━━━━━ Given records ━━━━━

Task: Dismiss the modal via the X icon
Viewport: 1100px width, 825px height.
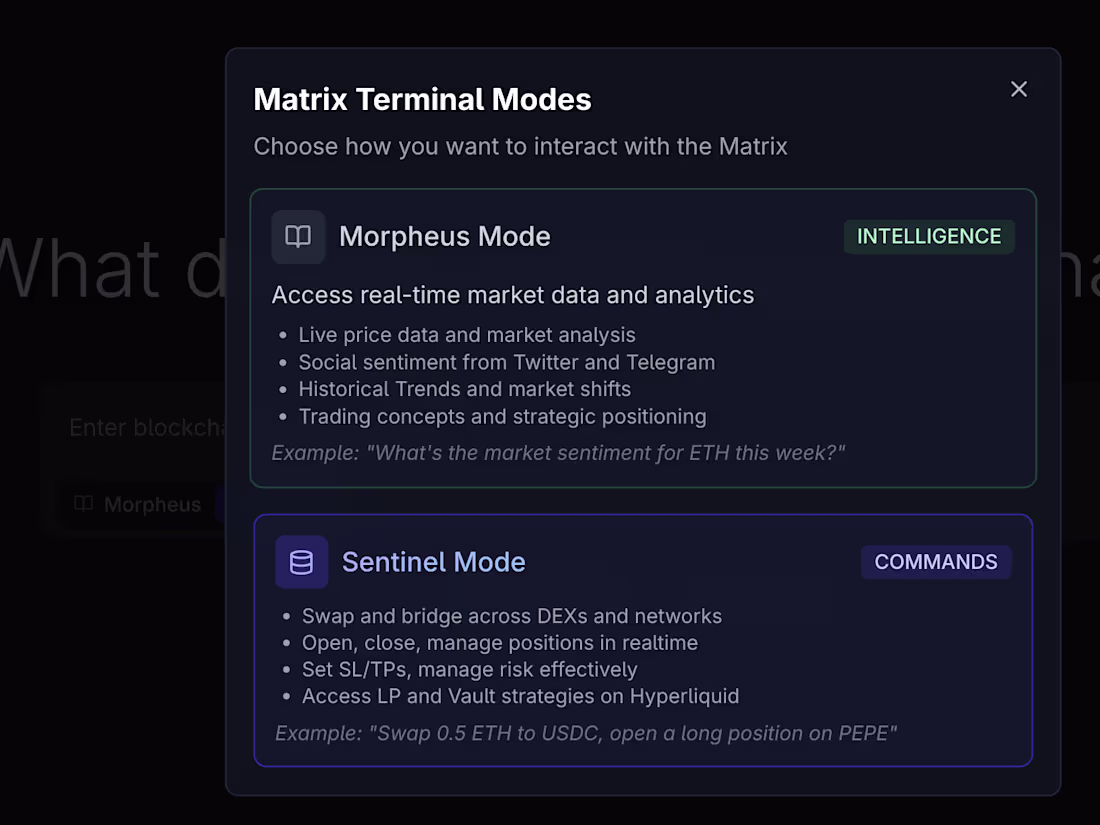Action: pos(1018,89)
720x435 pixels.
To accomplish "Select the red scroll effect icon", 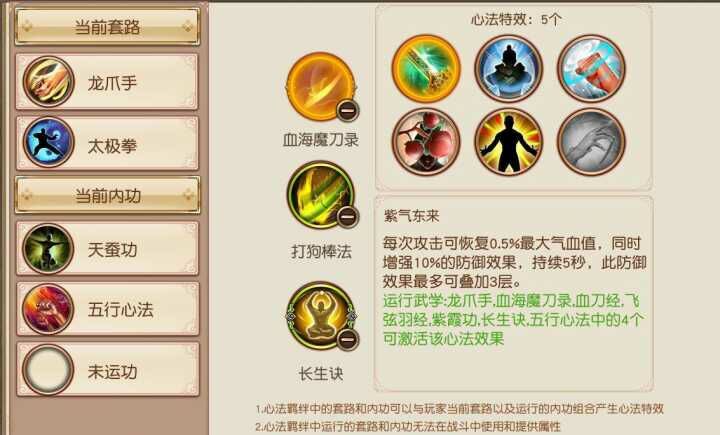I will pyautogui.click(x=591, y=68).
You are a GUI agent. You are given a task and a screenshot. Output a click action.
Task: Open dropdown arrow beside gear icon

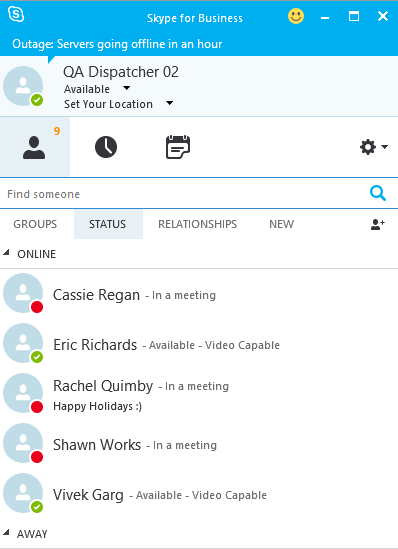click(x=384, y=147)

━━━━━

• _Work task_:
Extract only the lines from the line containing "You are a GUI" through the final line of the records; keep both ends and drop every picture.

• _The completed task_:
You are a GUI agent. You are given a task and a screenshot. Output a click action.
Task: Open dropdown arrow beside gear icon

click(x=384, y=147)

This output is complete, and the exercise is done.